Source text:
▬▬▬▬▬▬

Andreea Boboc is associate professor of English at the University of the Pacific in Stockton, CA, where she teaches medieval literature, history of the English language and linguistics. She has published articles on Chaucer, Gower, medieval drama, and law and literature. She is currently completing a monograph titled "Justice and Civic Identity in Late Middle English Literature."

Matthieu Boyd is assistant professor in the Department of Literature, Language, Writing, and Philosophy at Fairleigh Dickinson University, and a postdoctoral fellow in the Department of Celtic Languages and Literatures at Harvard University, from which he earned his PhD. He is president of the International Marie de France Society and is on the advisory committee of the North American branch of the International Arthurian Society and the executive committee of the MLA's Discussion Group on Celtic Languages and Literatures.

Gina Brandolino is a lecturer in the Sweetland Center for Writing and Department of English at the University of Michigan, Ann Arbor. She teaches medieval literature, a variety of literature topics courses, and freshman composition for at-risk students. Her research focuses on pedagogy and early English literature as well as Middle English religious narratives.

Katherine Steele Brokaw is assistant professor of literature at the University of California, Merced, where she teaches medieval and early modern literature. Her current book project looks at music and drama from the fifteenth century to the early seventeenth century.

Eric R. Carlson is assistant professor in the English department at the University of South Carolina-Aiken. In his scholarly work, he focuses on the cultural importance of violence in medieval Germanic literature, often through the interpretive lens of Girardian mimetic theory. [End Page 407]

Thomas H. Crofts is associate professor of English at East Tennessee State University where he teaches medieval literature and classical languages. His publications include a book, Malory's Contemporary Audience (2006), and several articles on related topics; he is currently preparing a translation and edition of the thirteenth-century Greek poem "The Old Knight."

▬▬▬▬▬▬

The task: Continue the contributor notes above, picking up after the entry on Thomas H. Crofts.

Records taken from a dataset:
▬▬▬▬▬▬

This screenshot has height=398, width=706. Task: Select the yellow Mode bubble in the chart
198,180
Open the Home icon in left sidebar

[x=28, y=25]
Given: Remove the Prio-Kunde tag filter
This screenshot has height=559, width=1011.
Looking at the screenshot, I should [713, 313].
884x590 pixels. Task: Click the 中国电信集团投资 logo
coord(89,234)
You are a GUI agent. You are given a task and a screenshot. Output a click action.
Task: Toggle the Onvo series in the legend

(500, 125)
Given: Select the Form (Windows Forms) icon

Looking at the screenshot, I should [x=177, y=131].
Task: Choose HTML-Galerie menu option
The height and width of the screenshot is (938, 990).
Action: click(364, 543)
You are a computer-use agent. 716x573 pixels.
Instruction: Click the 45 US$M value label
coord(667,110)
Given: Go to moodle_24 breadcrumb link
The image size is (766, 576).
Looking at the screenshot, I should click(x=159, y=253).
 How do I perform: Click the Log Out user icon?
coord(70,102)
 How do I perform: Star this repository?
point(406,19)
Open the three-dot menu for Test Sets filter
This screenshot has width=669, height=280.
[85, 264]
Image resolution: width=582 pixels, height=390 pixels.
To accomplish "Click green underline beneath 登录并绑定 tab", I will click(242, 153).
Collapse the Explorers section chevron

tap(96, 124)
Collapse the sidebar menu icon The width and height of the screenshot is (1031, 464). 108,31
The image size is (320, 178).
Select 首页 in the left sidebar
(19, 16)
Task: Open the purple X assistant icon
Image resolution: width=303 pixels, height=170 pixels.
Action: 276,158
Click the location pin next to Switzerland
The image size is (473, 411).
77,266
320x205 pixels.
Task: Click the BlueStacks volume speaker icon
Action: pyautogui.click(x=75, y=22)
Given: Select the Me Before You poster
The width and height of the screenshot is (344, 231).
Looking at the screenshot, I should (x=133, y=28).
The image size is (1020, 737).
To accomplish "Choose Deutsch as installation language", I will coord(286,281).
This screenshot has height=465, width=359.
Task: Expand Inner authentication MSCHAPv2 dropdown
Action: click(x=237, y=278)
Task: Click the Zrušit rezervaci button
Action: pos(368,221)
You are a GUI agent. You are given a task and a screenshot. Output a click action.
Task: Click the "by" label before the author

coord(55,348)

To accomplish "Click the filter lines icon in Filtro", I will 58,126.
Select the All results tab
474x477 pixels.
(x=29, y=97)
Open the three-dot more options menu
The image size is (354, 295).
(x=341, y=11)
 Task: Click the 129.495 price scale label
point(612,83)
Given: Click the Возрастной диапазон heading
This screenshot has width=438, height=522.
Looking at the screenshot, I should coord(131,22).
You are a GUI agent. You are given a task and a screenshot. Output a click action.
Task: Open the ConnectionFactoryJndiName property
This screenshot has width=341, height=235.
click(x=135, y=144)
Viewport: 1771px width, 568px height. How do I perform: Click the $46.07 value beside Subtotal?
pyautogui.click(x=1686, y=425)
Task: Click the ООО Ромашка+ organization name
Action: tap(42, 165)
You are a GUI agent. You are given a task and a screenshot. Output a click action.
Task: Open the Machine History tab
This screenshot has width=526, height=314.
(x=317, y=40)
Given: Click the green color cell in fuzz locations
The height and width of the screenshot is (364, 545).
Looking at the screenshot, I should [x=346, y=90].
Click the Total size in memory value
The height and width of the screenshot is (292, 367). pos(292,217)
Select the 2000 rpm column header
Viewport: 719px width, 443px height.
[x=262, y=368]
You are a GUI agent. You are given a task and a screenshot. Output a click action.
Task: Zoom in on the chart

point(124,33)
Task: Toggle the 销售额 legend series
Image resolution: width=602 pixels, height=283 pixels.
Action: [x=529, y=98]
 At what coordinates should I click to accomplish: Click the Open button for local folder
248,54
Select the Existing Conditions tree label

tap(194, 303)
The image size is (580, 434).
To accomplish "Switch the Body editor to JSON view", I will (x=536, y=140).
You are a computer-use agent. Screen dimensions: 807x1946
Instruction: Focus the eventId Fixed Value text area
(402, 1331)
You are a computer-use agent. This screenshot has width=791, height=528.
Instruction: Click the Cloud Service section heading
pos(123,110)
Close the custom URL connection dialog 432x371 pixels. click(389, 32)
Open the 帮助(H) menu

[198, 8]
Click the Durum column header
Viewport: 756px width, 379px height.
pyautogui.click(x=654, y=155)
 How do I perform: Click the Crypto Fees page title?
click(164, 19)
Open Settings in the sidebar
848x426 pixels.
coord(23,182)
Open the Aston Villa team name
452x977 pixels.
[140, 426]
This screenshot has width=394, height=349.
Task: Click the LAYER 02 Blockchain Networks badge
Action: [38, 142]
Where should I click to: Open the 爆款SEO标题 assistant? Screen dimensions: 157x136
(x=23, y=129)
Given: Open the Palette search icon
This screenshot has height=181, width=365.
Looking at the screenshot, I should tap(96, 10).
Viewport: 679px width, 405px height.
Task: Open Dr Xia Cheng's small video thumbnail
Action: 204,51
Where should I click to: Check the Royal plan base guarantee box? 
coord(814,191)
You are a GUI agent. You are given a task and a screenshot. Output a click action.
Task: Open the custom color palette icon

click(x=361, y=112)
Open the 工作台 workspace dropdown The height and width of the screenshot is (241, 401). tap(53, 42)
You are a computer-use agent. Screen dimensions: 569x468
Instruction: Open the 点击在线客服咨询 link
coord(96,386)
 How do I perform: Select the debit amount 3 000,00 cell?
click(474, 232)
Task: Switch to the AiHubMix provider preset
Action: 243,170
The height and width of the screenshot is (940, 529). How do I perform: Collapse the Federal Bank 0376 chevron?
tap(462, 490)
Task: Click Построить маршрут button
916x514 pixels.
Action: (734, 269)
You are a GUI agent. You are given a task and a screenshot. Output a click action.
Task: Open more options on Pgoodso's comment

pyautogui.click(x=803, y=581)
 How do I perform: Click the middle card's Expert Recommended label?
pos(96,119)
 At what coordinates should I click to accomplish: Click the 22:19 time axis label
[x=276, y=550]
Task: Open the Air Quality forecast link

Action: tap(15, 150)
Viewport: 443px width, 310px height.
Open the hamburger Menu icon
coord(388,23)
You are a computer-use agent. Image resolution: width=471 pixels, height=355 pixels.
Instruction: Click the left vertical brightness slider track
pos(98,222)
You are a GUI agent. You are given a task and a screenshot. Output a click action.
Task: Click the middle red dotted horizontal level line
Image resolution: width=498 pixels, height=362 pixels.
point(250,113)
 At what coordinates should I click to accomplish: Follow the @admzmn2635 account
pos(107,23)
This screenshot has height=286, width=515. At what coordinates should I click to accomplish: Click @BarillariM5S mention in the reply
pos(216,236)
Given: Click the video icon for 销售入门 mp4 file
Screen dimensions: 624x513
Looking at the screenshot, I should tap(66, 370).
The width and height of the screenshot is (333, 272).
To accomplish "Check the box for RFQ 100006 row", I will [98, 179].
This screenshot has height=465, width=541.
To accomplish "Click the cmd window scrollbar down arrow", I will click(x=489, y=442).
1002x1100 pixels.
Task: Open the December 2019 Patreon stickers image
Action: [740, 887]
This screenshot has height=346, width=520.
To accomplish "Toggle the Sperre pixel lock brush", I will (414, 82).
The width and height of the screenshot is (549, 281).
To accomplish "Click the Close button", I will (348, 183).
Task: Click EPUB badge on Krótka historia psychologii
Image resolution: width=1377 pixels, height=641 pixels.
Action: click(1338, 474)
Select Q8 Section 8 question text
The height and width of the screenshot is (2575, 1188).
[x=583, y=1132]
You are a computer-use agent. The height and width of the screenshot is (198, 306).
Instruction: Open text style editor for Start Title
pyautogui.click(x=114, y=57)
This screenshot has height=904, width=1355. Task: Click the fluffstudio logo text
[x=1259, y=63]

▬▬▬▬▬▬

Reply:
Moira Fitzgibbons is associate professor of English and director of the Core/ Liberal Studies Program at Marist College. Her analyses of medieval religious literature and modern teaching strategies have appeared in Medium Aevum, Studies in the Age of Chaucer, Studies in Medieval and Renaissance Teaching, and in several edited anthologies.

Damian Fleming is assistant professor in the Department of English and Linguistics at Indiana University-Purdue University, Fort Wayne, where he regularly teaches Old English, Chaucer, Classical Mythology, and Latin.

Alex Mueller is assistant professor of English, University of Massachusetts Boston, specializing in digital pedagogy and medieval romance. He has published essays on Wikipedia, medieval writing practices, and classroom commentary traditions, as well as the monograph Translating Troy: Provincial Politics in Alliterative Romance (2013).

Julie Orlemanski is assistant professor of English at Boston College. Her current book project is titled "Symptomatic Subjects: Bodies, Signs, and Narratives in Late Medieval England," and recent essays appear in the Journal of Medieval and Early Modern Studies, postmedieval, and Exemplaria.

Myra J. Seaman is associate professor of English at the College of Charleston and co-editor of the journal postmedieval: a journal of medieval cultural studies. She has published on Middle English romance, textual studies, gender studies, dream visions, conduct literature, medievalisms, and posthumanisms medieval and modern.

Nathanial B. Smith is assistant professor in the Department of English Language and Literature at Central Michigan University, where he teaches courses in medieval and early modern British literature. His research explores intersections between gender, humoral medicine, and the reception of fiction in late medieval and early modern literature. [End Page 408]

Corey Sparks is a PhD candidate in the English department at Indiana University, Bloomington, where he works on late medieval English poetry and spaces of confinement. In addition to having taught courses on the poetics of medieval spaces as well as meaning and pleasure in literary theory, he has been an editorial assistant for College English and is currently the research assistant for the Indiana University Medieval Studies Institute's Journals Initiative.

Theodore L. Steinberg is a Distinguished Teaching Professor in the English department at SUNY Fredonia, where he focuses on both medieval literature and Jewish literature.

Conrad van Dijk is assistant professor...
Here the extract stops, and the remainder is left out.